Management told analysts and fund managers Thursday during Aries Consulting’s Company of the Month event that revenue contribution from the PRC is also on the verge of overtaking North America, and there is no looking back.
Net profit last year also rose a healthy 18.5% to 116 mln hkd.
“There was a significant rebound in tourism last year after the global economic turmoil of 2008 and 2009, which allowed us to acquire new clients as well as enjoy larger orders from existing hotel clients,” said Ming Fai CFO Henry Keung.
Ming Fai, which last year sourced 92.2% of its revenue from the hotel and airlines amenities and accessories business for products like shaving and sewing kits as well as hair car products, is heavily reliant on hotel occupancy rates and airline passenger load factors for its fortunes.

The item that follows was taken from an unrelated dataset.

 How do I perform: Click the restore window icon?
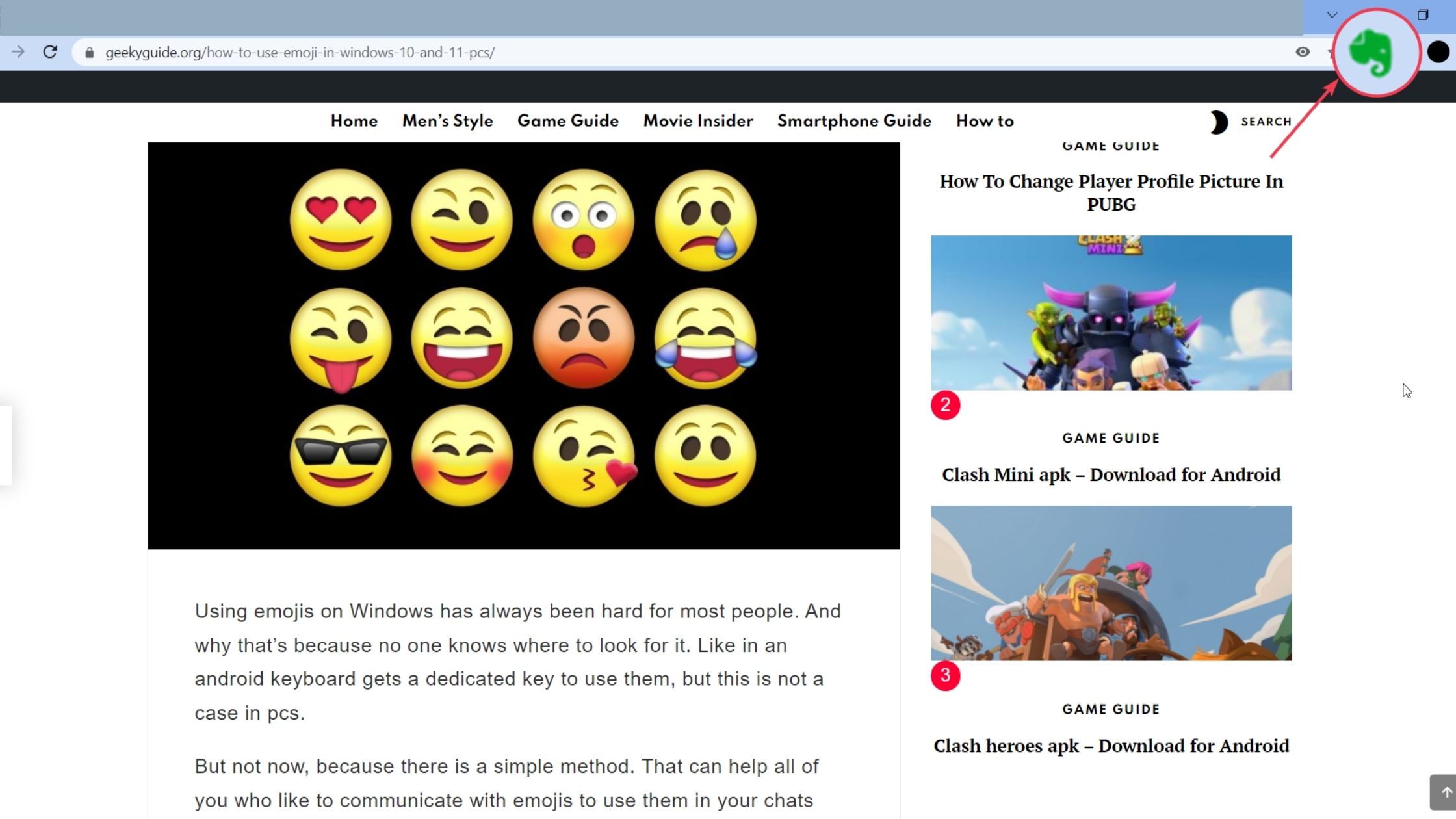1423,15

And last year did not disappoint.
Major five-star clients like Marriott, Shangri-La, Sheraton and Mandarin Oriental all had improved years, thus boosting orders for Ming Fai’s products.
And Ming Fai was not going to be caught off-guard when a breakthrough order came its way.

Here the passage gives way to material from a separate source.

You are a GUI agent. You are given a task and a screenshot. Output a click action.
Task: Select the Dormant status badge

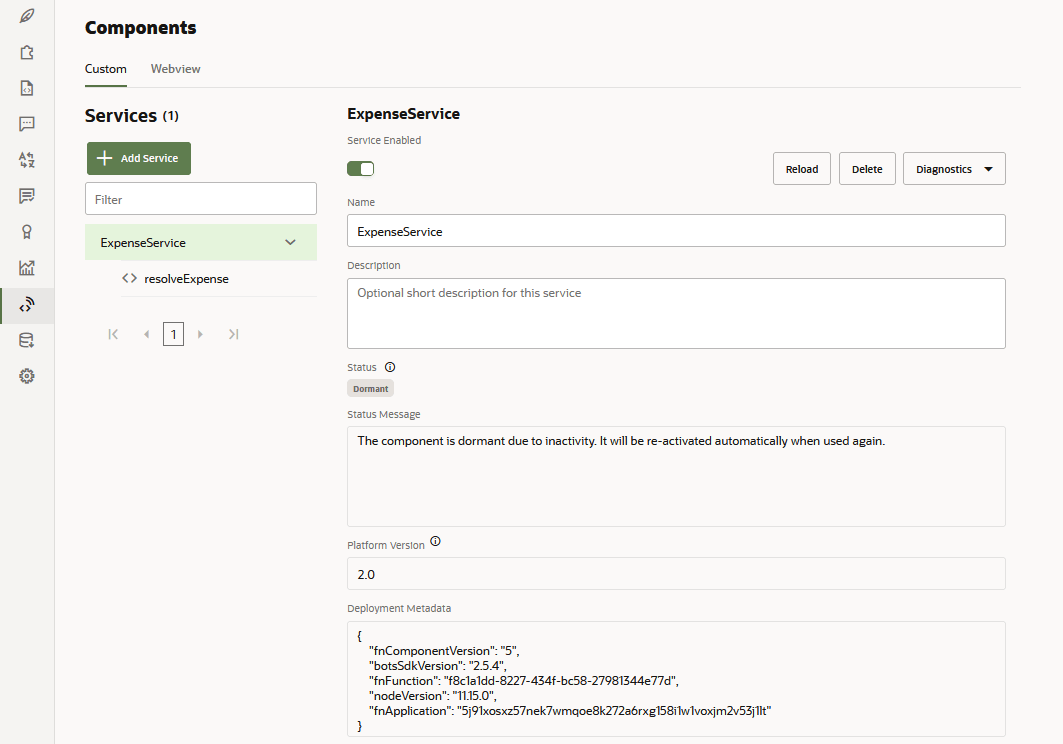[x=370, y=388]

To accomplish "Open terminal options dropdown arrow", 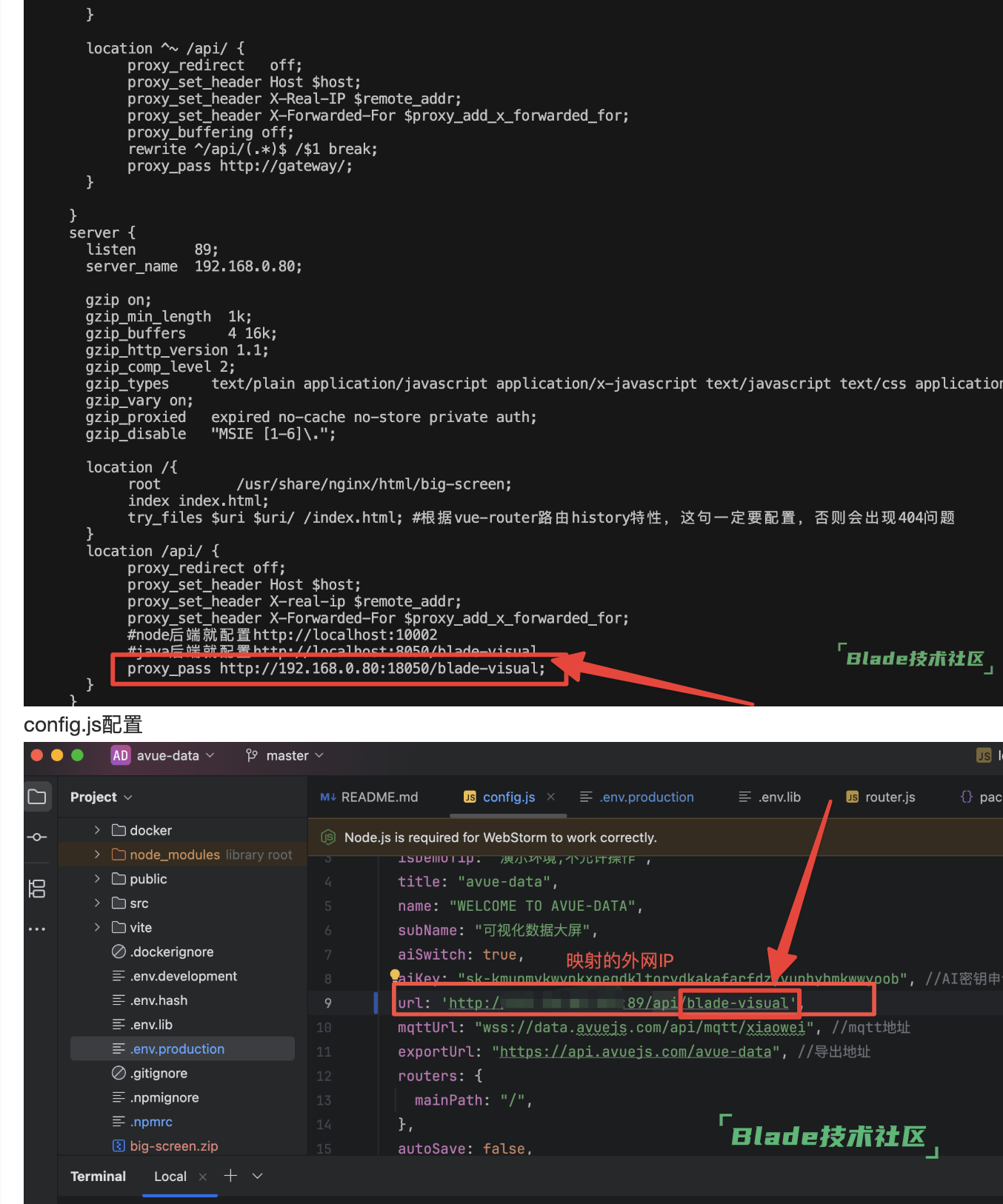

As of end-2010, Ming Fai had annual production capacity of 420 mln pieces for toiletries, 187 mln pieces for soaps, and 246 mln pieces for gift sets (toothbrush, vanity, comb, shower cap, etc), all of which are running at 80% capacity utilization.
“This will increase to between 85-90% next year,” Mr. Keung said.

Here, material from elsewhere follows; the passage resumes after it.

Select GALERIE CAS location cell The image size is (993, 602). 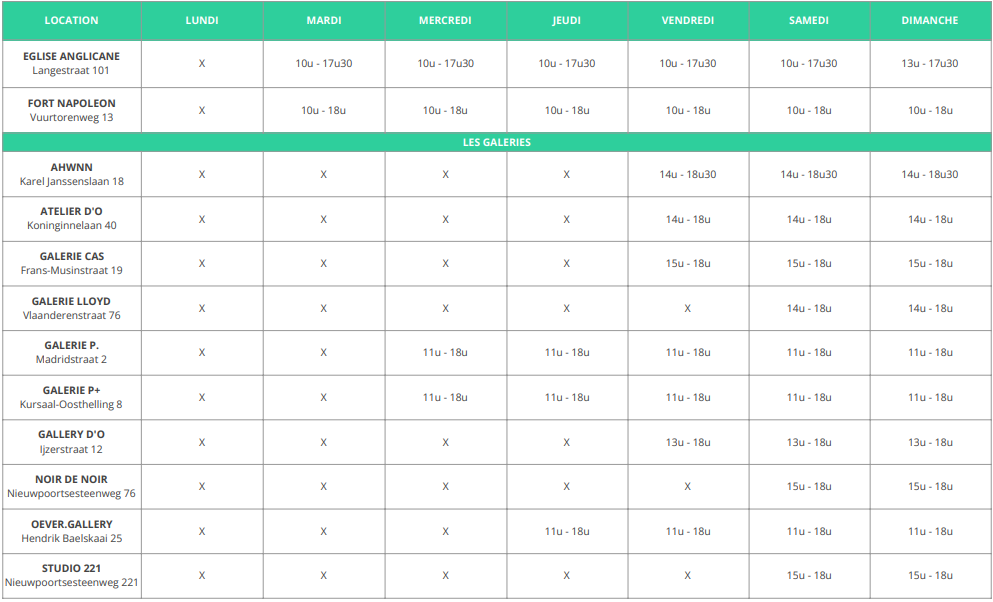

As dependent as Ming Fai was on hotels and flights being “fully booked,” the Hong Kong-listed firm was also very reliant on its ability to control input costs, because raw materials currently account for a whopping 73.6% of total costs.
“Chemical-based materials are our biggest item, followed by paper and plastic. As you know, prices for these three commodities have been highly volatile that past couple of years, but we have taken measures to lock up long-term contracts and also have the ability to adjust the type of chemical inputs to meet our needs,” Mr. Keung added.
As for where Ming Fai made its money in the hotel and airlines sectors, it was increasingly becoming a Mainland China-dominated story.
In total, the company sourced 64.5% of its 2010 revenue from “overseas” and 35.5% from the PRC (including Hong Kong and Macau).
But looking behind the figures, the PRC market jumped to 35.5% revenue contribution from 31% in 2009, while the company’s top market – North America – fell to 35.7% in 2010 from 39% the previous year.
“We think the PRC will be our biggest growth market going forward,” Mr. Keung said.
But hotels and airlines were not the only venues where Ming Fai’s products can be found.
In August 2010, Ming Fai fully acquired cosmetic and skincare retail chain 7 Magic, with approximately 1,400 shops across the PRC, with Ming Fai ultimately becoming the major supplier to its newly-acquired unit.
“7 Magic is experiencing a rapid penetration into Mainland China, with 96% of our POS (Points of Sale) being located in Tier II and Tier III cities to capture the emerging mass market,” said 7 Magic General Manager David Tu.
He said the popular retailer, which retains an enviable list of stars to promote its products, is extending sales further by opening shop-in-shop contracts with 280 Wal-Mart stores across Mainland China.
“Our marketing strategy is very energetic. We hire young and popular celebrities to generate brand awareness among youth, primarily between 15-25, and we continuously launch new products to build a trendy image and eventually become a must-go shop for youngsters,” Mr. Tu added.
In Hong Kong, the company’s products were also widely available in Mannings and Watsons retail outlets, and 7 Magic had also launched flagship stores in several key cities in the PRC, including Beijing, Shanghai, Chengdu, Dalian, Wuhan and Xian.
“We are also targeting our cosmetics and skincare products to contribute 50% to our top line this year from just 39% last year, which is good news indeed because these products enjoy around 45% margins,” Mr. Tu said.